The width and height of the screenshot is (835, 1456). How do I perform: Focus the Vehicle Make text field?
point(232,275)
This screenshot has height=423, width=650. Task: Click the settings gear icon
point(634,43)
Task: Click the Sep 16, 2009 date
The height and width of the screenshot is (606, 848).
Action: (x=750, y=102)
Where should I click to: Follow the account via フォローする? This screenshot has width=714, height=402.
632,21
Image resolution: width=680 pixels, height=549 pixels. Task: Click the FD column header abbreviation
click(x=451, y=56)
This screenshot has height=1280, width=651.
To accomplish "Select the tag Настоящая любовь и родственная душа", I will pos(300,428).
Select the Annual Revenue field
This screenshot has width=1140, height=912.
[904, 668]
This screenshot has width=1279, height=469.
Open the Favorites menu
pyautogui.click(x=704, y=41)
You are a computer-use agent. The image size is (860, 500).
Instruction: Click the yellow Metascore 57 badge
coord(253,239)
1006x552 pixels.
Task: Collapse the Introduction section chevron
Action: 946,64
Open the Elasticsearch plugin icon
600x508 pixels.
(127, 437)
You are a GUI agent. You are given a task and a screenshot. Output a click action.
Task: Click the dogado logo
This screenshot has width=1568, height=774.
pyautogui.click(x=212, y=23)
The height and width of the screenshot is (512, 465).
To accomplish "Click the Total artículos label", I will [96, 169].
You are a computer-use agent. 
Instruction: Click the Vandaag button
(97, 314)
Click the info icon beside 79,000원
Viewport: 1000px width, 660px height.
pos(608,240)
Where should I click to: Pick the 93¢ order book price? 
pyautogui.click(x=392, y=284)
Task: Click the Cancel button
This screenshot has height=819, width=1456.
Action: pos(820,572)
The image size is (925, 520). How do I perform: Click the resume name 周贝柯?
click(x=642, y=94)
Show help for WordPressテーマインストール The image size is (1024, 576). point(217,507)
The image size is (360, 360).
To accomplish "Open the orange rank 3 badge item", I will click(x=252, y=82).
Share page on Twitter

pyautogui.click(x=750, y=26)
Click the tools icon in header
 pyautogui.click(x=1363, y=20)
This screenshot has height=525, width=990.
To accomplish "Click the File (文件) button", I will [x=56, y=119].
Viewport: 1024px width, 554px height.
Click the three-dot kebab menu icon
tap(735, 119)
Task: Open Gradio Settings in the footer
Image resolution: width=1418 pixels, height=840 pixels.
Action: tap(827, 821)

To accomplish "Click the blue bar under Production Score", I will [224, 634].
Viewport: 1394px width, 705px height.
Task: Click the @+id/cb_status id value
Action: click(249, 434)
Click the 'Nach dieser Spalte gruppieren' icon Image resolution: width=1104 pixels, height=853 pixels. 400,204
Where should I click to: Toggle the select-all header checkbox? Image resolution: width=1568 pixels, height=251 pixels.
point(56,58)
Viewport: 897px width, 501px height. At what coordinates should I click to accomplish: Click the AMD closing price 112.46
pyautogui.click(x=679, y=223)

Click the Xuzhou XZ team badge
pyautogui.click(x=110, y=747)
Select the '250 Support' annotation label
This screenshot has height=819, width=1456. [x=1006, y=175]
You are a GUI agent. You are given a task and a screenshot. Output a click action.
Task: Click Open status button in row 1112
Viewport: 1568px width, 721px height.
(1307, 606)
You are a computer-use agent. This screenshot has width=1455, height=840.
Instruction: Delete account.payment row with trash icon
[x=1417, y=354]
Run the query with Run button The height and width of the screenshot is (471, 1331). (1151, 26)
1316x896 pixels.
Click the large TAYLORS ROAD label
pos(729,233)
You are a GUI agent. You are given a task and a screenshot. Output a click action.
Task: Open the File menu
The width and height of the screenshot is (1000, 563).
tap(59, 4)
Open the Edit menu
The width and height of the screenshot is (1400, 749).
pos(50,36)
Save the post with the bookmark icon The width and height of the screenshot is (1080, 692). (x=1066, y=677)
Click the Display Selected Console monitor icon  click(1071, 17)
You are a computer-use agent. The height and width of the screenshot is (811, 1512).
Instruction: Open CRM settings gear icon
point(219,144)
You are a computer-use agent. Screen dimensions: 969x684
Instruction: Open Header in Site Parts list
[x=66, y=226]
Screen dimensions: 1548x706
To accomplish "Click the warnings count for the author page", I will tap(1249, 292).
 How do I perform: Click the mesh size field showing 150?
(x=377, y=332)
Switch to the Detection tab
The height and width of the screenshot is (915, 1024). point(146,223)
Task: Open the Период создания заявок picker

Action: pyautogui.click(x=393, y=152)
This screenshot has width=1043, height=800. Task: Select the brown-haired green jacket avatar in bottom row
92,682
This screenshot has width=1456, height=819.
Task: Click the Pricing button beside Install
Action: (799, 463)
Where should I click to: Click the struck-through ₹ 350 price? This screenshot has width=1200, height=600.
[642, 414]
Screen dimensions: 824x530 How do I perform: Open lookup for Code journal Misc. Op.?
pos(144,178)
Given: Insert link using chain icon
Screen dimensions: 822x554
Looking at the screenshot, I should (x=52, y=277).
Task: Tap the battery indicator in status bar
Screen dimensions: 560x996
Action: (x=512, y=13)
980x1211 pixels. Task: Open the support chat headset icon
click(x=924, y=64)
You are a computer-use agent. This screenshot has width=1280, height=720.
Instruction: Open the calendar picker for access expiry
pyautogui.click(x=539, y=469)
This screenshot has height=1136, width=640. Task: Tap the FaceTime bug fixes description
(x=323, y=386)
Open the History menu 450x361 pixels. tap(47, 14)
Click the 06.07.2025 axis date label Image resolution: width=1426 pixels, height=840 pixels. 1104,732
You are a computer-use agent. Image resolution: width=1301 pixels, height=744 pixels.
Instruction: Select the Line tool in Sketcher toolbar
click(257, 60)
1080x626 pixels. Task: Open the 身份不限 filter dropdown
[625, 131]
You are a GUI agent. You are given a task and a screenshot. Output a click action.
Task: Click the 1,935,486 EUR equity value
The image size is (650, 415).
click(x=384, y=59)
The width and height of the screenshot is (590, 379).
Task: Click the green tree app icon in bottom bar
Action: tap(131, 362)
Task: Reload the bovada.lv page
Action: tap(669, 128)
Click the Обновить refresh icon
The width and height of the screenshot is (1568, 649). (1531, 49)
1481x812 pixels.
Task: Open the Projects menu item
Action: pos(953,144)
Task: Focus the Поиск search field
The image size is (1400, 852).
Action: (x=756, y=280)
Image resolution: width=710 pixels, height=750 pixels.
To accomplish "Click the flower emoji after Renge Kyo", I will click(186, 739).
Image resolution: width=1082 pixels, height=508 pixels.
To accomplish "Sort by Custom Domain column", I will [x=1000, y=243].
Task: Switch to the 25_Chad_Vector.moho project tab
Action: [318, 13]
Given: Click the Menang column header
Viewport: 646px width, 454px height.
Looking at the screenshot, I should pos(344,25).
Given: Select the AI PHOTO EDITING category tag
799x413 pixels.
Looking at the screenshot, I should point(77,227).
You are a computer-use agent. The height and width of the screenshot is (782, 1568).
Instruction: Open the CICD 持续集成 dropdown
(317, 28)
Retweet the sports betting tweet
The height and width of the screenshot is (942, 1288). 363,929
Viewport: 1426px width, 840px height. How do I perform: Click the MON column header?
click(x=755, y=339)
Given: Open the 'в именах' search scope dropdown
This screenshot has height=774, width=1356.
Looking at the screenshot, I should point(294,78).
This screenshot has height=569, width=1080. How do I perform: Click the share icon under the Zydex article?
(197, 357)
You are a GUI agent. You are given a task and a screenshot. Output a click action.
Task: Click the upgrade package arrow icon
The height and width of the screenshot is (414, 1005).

------------------------------------

* Problem statement *
Reproduce the listing from the "Given: Select the" line onward, verbatim.

* Exercise solution *
Given: Select the AI PHOTO EDITING category tag
799x413 pixels.
Looking at the screenshot, I should point(77,227).
You are a computer-use agent. The height and width of the screenshot is (782, 1568).
Instruction: Open the CICD 持续集成 dropdown
(317, 28)
Retweet the sports betting tweet
The height and width of the screenshot is (942, 1288). 363,929
Viewport: 1426px width, 840px height. How do I perform: Click the MON column header?
click(x=755, y=339)
Given: Open the 'в именах' search scope dropdown
This screenshot has height=774, width=1356.
Looking at the screenshot, I should point(294,78).
This screenshot has height=569, width=1080. How do I perform: Click the share icon under the Zydex article?
(197, 357)
You are a GUI agent. You are given a task and a screenshot. Output a click action.
Task: Click the upgrade package arrow icon
The height and width of the screenshot is (414, 1005).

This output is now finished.